Search is SmarterWith technology like that which built Watson - the computer that defeated some champions at Jeopardy!, the way Google performs has changed too. First came the knowledge graph and just recently announced is Hummingbird. Which according to this piece in the New York Times, the changes made for Hummingbird are because "Google users are asking increasingly long and complex questions and are searching Google more often on mobile phones with voice search."
Thanks to those lovely Apple commercials featuring some of our favorite celebrities and Siri, we expect to ask a question and get an answer. Rather than asking for a specific make and model of car and then finding what looks like a reputable site to find out the MPGs, we simply ask "how many mpgs does [insert make and model] get." (Maybe one day Google will even be able to pull up your actual car if you enter the first search phrase listed in the picture above - creepy but not likely very far off with the amount of data it collects on us).
Google says marketers only need to stick to original, high-quality content for SEO efforts with Hummingbird.
Search is More Efficient (sort of)
With the knowledge graph also came information directly in your search results, such as birth dates of public figures and similar people.
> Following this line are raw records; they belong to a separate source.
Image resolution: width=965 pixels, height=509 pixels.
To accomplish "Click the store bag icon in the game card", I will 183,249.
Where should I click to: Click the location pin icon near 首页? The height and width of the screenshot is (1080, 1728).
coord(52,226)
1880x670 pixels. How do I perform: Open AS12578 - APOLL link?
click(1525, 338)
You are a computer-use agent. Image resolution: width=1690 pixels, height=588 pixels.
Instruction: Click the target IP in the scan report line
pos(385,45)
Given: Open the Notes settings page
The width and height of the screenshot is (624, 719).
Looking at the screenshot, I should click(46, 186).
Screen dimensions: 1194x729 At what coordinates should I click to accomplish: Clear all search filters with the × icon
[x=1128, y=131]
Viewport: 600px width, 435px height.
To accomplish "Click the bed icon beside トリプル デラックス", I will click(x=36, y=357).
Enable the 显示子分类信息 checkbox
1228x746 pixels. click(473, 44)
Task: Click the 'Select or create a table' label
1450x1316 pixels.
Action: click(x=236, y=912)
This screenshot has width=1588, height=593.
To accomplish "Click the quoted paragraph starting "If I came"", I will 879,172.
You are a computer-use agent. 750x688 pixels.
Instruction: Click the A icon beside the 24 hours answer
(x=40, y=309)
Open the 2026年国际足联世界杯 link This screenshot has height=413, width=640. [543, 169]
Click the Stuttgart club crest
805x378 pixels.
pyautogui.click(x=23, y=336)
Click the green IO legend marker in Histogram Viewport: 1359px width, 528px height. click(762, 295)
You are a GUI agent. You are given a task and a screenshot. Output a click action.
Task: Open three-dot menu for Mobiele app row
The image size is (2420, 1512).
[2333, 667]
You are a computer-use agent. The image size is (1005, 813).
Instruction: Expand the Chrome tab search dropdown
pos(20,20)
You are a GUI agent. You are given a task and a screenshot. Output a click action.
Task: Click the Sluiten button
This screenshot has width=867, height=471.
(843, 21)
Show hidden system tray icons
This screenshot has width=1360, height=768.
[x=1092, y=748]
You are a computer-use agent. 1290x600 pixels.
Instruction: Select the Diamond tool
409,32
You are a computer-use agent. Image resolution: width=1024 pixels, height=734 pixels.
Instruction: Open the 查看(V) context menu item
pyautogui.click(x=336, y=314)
Per the statement about the Hummingbird release, users are searching often on mobile phones and finding information directly in the search results can prove much more efficient then browsing to a possibly-not mobile friendly site to find a phone number.
70% of smartphone users would agree. According to a survey of 3,000 smartphone users, 70% have used the click to call function in Google's mobile search results and 59% of them do it to "quickly" get a response/answer.
Only problem is that Google Places still can pull incorrect information and the click-to-call function just gets really frustrating for users and the business owners. I work in healthcare and this is a huge problem for hospitals with locations inside of locations. More on that, if you'd like.
This change makes it more important to be using Google Places for Locations and keeping Google+ business profiles updated.